As of midnight EST, the 2020 presidential election remains up in the air. With ballots remaining to be counted in several states, an official result may not be known for some time. Below, our experts discuss the next steps in the political process, the policy issues that the markets will be watching, and two critical questions for investors to ask themselves right now.
The importance of the election process
Marty Flanagan, President and CEO, Invesco. While the US presidential election looked different this year, participating in the democratic process continues to be one of the most important responsibilities for all Americans. Participating in elections is one of the key freedoms for Americans, and it’s important that we allow the process to unfold, ensuring that the voice of the American people is heard.

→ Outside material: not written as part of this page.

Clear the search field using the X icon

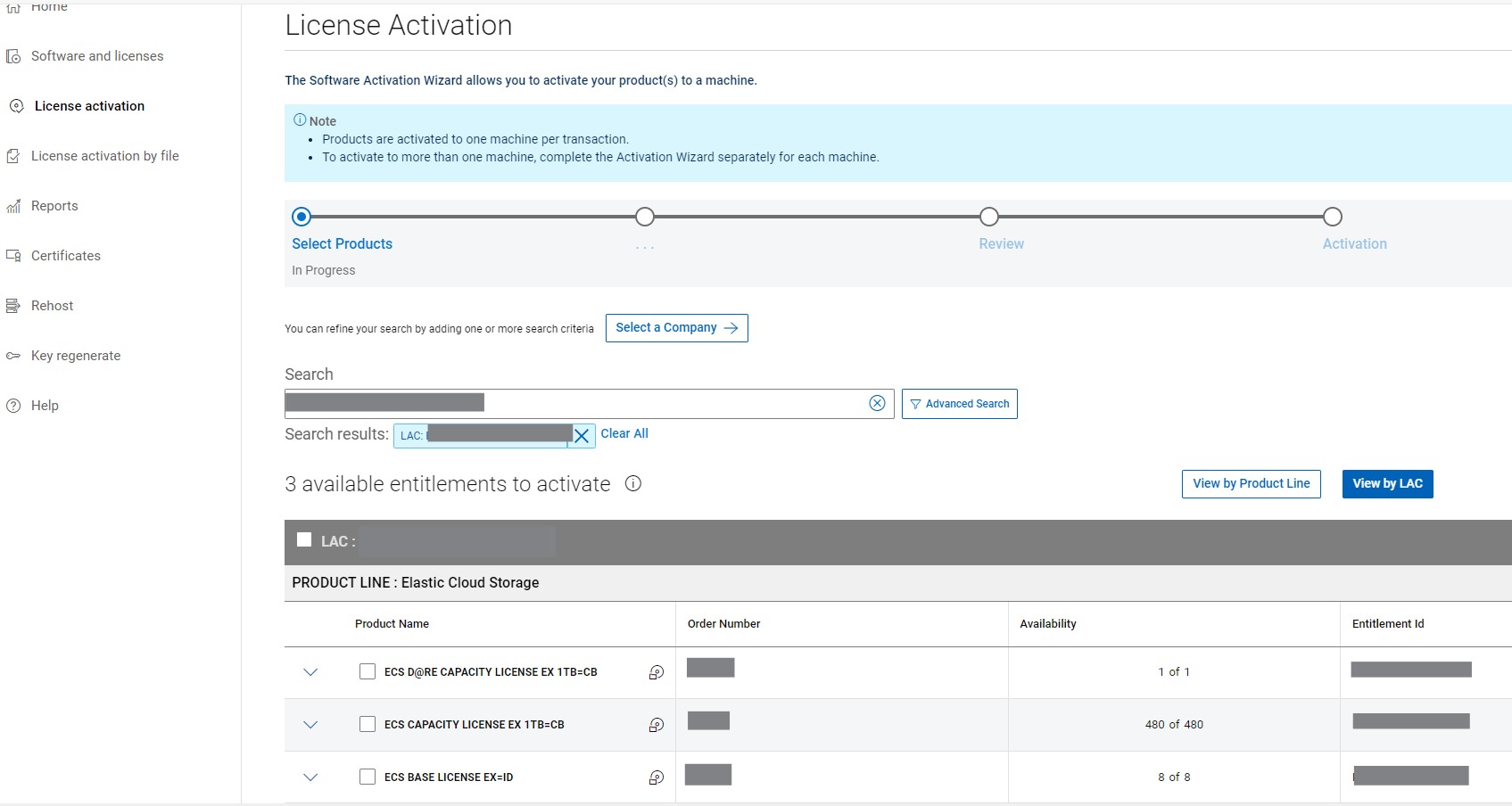coord(877,403)
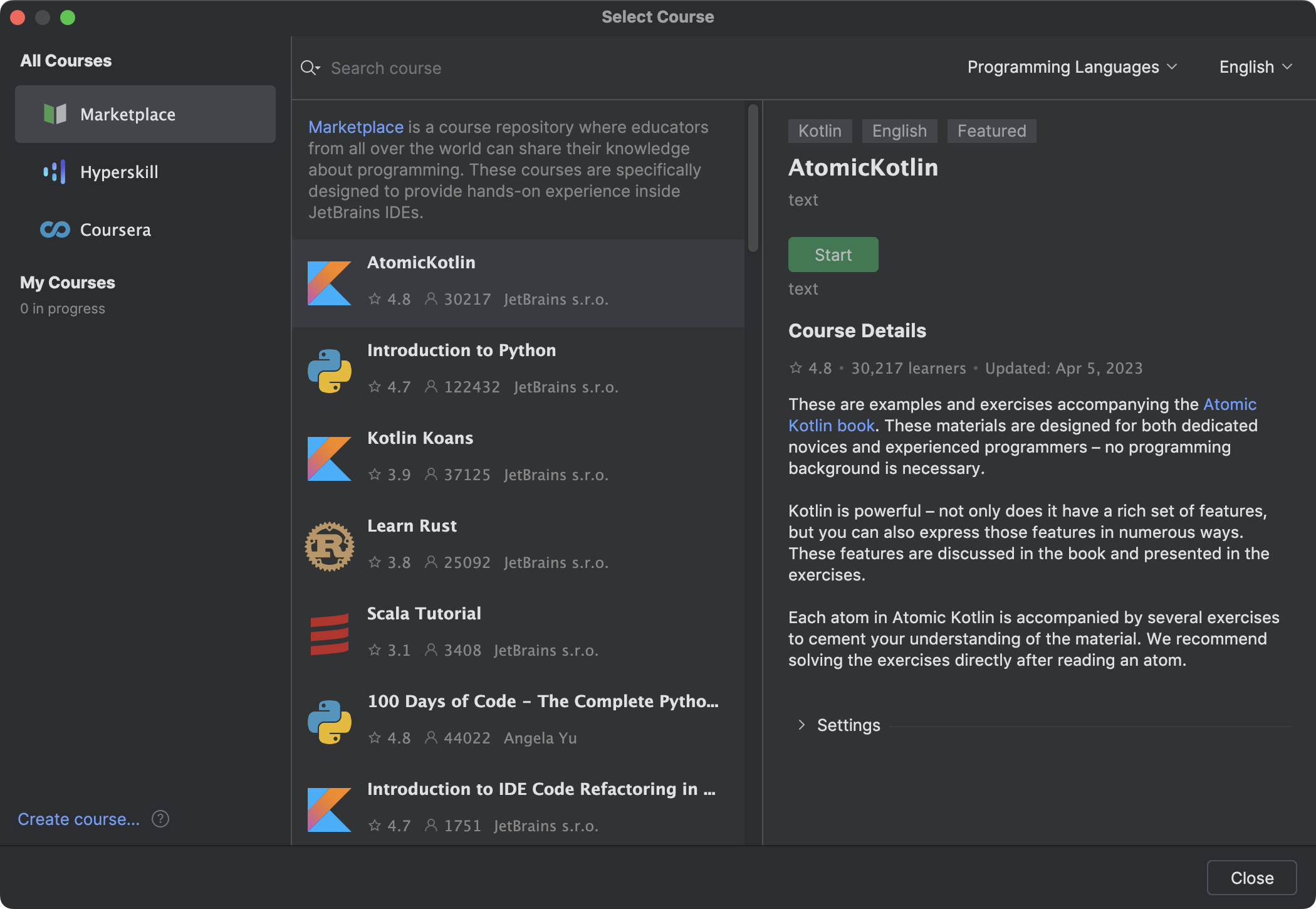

The United States of America and the democratic process have endured times of uncertainty over our history, and I have complete confidence that we will do so again as the election results process continues.

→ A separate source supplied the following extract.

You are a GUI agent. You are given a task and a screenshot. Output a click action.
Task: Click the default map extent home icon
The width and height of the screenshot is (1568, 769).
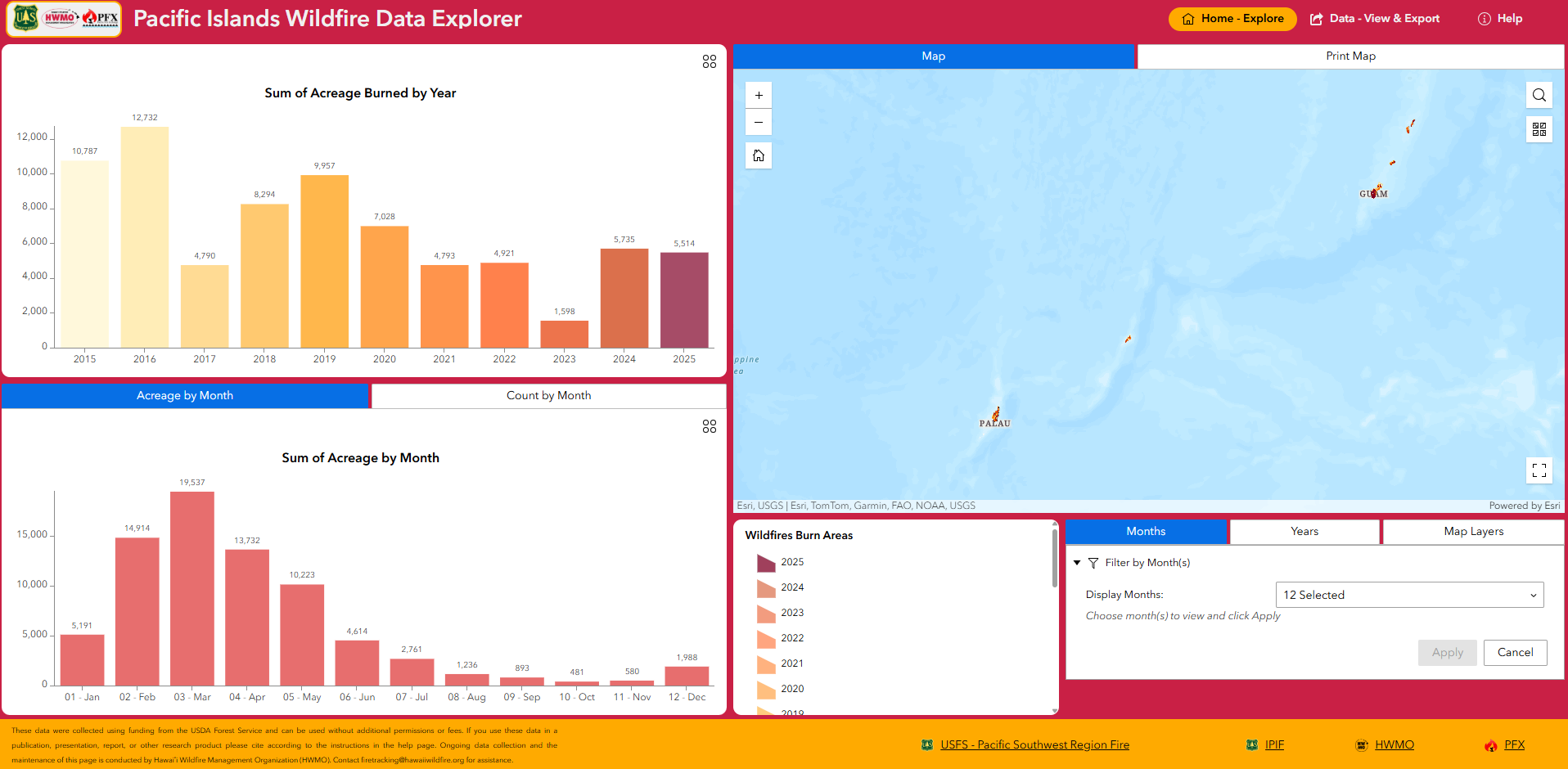click(x=758, y=155)
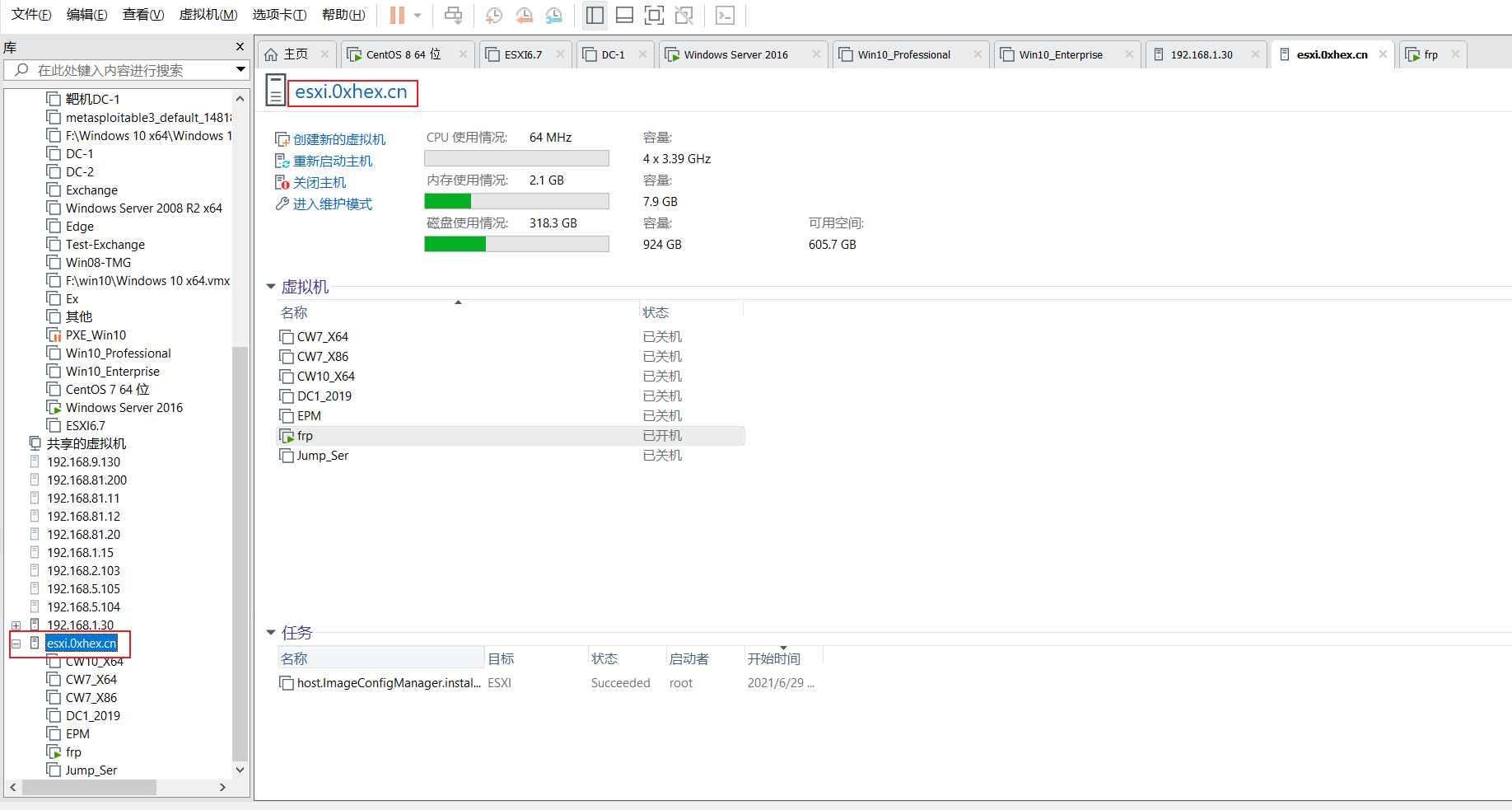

The political process: What happens next?
Andy Blocker, Head of US Government Affairs: As of midnight EST on Nov. 3, the results of the election remain unclear. President Trump was able to hold onto many of the early reporting contested states that he won in 2016 – Florida, Texas, Georgia, and Ohio. And as of this hour, Arizona and North Carolina are still too close to call.

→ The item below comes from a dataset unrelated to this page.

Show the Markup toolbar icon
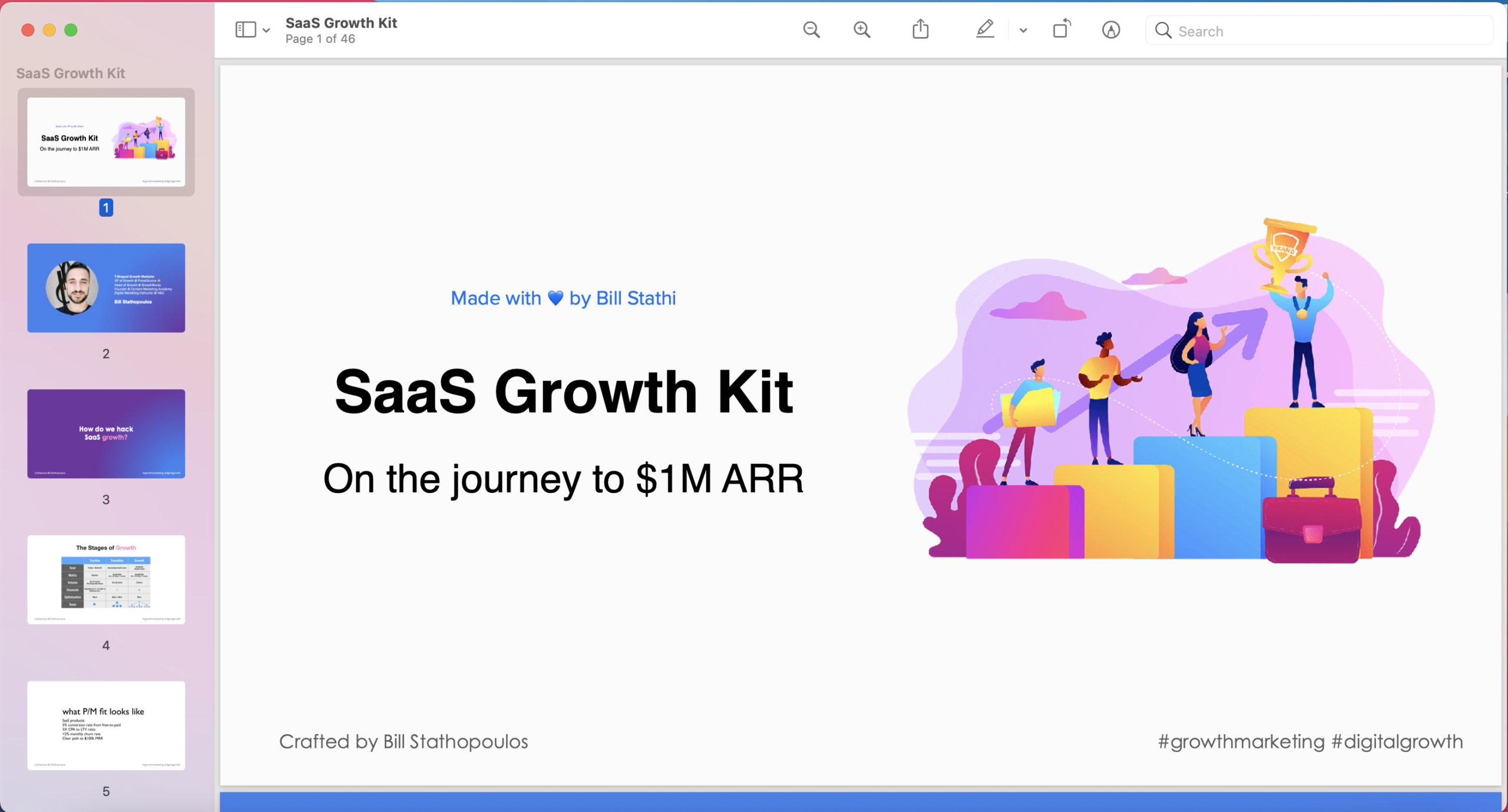This screenshot has width=1508, height=812. pos(1110,30)
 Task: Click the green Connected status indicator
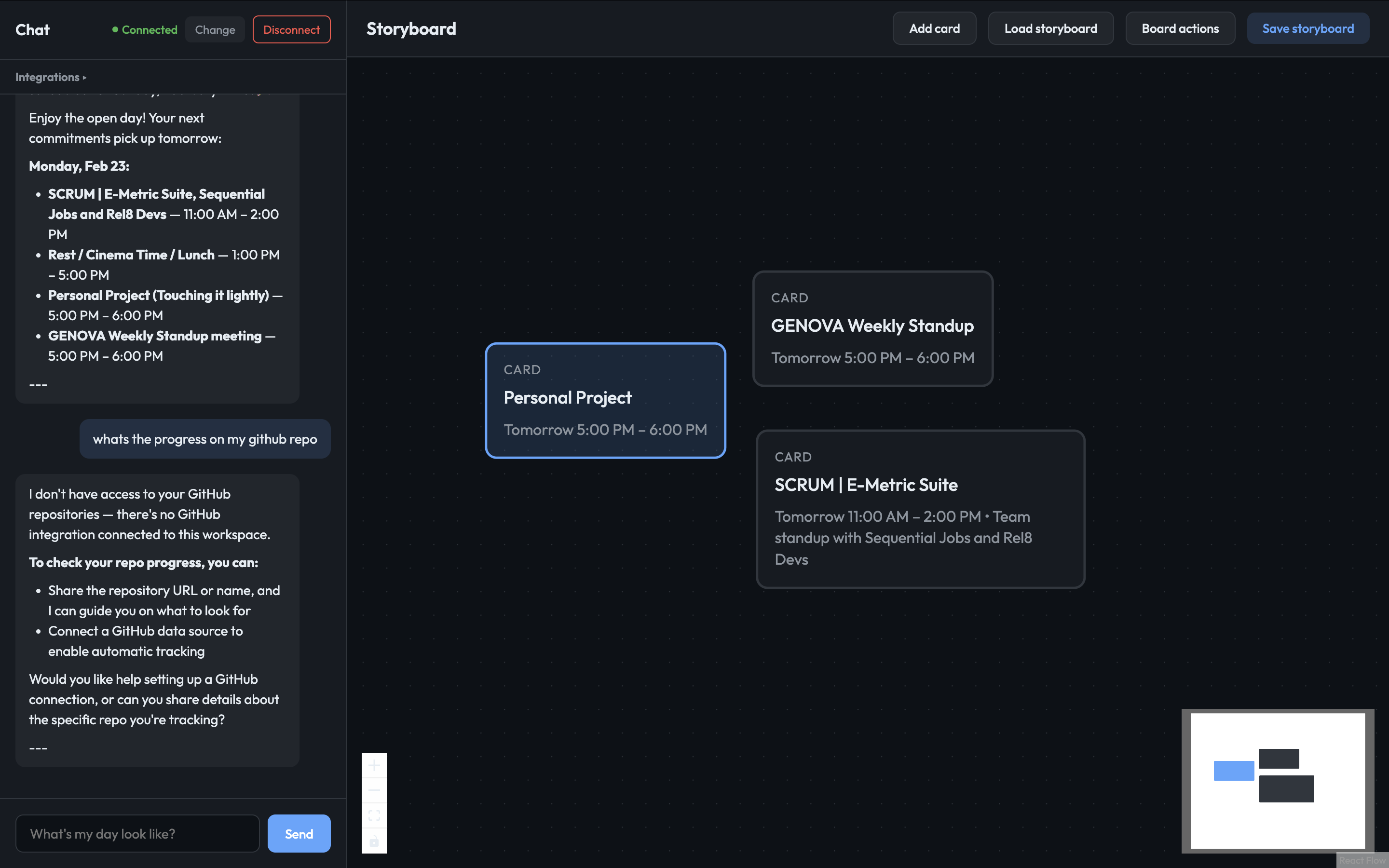[145, 30]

If President Trump is able to hold onto Arizona and North Carolina, it will be déjà vu all over again. This election will once again come down to the same rust belt states of Wisconsin, Michigan and Pennsylvania that determined the 2016 election. As expected, they have yet to count all of their mail-in votes and are not ready to be called for either candidate. We would expect to have final results from Wisconsin and Michigan on Wednesday, but Pennsylvania will not have final results until Friday, the deadline for receiving mail-in ballots in Pennsylvania. As a result, at the time of this writing, neither candidate has yet reached the 270-vote threshold in the Electoral College that is needed to win.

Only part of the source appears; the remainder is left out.